◆ **Exercise aim**
Return, exactly and in full, the lines of the records below starting at the one with "Instruction: Click the" and ending at the one with "Instruction: Add a row to the Gradient table", and no other lines.

(Stored records)
Segment Open

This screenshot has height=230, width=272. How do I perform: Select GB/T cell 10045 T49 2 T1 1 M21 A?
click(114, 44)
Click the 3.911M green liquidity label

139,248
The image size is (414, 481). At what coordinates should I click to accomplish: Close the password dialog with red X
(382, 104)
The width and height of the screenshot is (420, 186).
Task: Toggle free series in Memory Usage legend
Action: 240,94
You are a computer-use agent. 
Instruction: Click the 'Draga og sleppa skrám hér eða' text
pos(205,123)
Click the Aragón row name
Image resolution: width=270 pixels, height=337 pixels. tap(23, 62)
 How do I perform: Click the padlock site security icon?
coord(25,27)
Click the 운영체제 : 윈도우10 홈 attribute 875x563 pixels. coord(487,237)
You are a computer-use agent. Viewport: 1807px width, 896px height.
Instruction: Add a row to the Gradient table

Segment Closed
Segment Open

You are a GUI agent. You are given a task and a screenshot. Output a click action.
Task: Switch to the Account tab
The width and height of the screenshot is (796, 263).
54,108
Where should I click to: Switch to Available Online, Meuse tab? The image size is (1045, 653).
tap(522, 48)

Segment Closed
Segment Open

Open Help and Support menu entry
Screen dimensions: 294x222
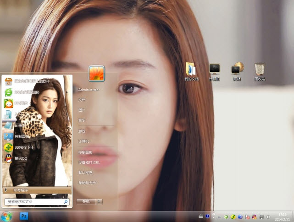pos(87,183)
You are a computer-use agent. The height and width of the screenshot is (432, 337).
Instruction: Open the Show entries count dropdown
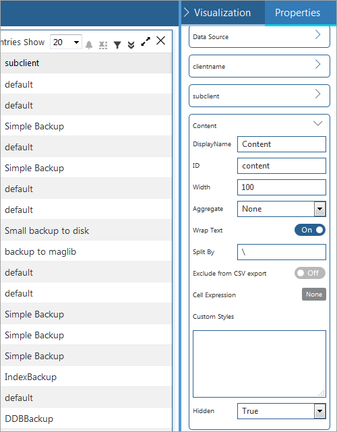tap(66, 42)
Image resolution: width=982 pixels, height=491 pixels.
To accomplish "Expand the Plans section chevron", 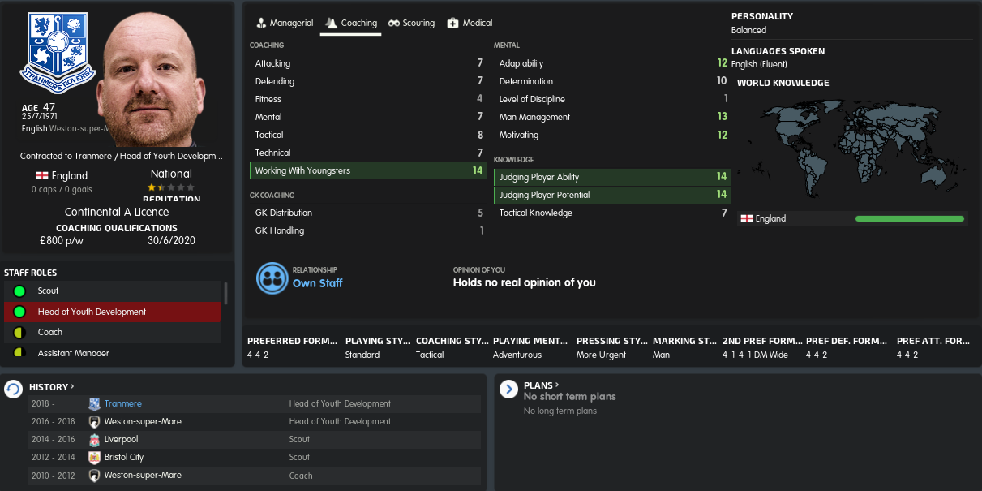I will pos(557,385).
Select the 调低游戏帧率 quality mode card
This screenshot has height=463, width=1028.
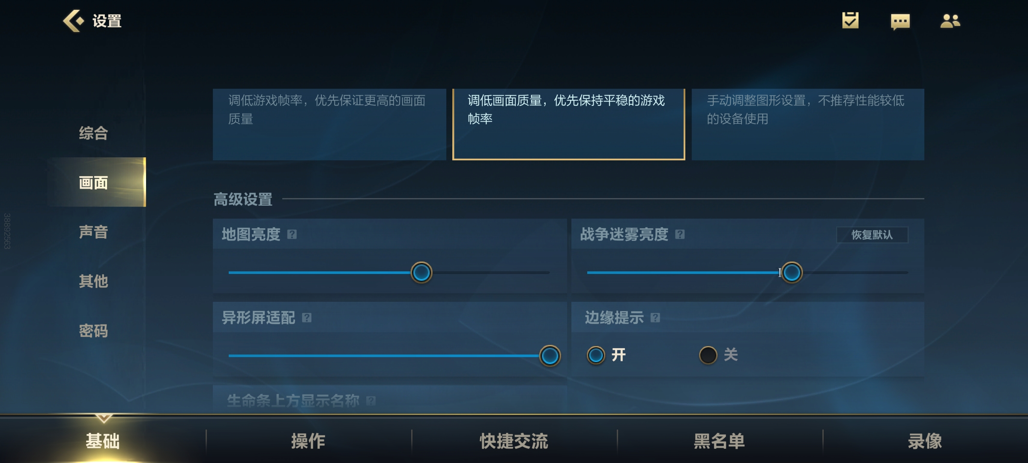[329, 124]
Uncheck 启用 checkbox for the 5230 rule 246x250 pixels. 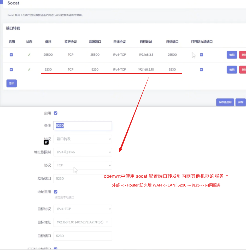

Segment Closed

◆ **Written solution**
Instruction: Click the 'Draga og sleppa skrám hér eða' text
pos(205,123)
Click the Aragón row name
Image resolution: width=270 pixels, height=337 pixels. tap(23, 62)
 How do I perform: Click the padlock site security icon?
coord(25,27)
Click the 운영체제 : 윈도우10 홈 attribute 875x563 pixels. coord(487,237)
You are a computer-use agent. Viewport: 1807px width, 896px height.
Instruction: Add a row to the Gradient table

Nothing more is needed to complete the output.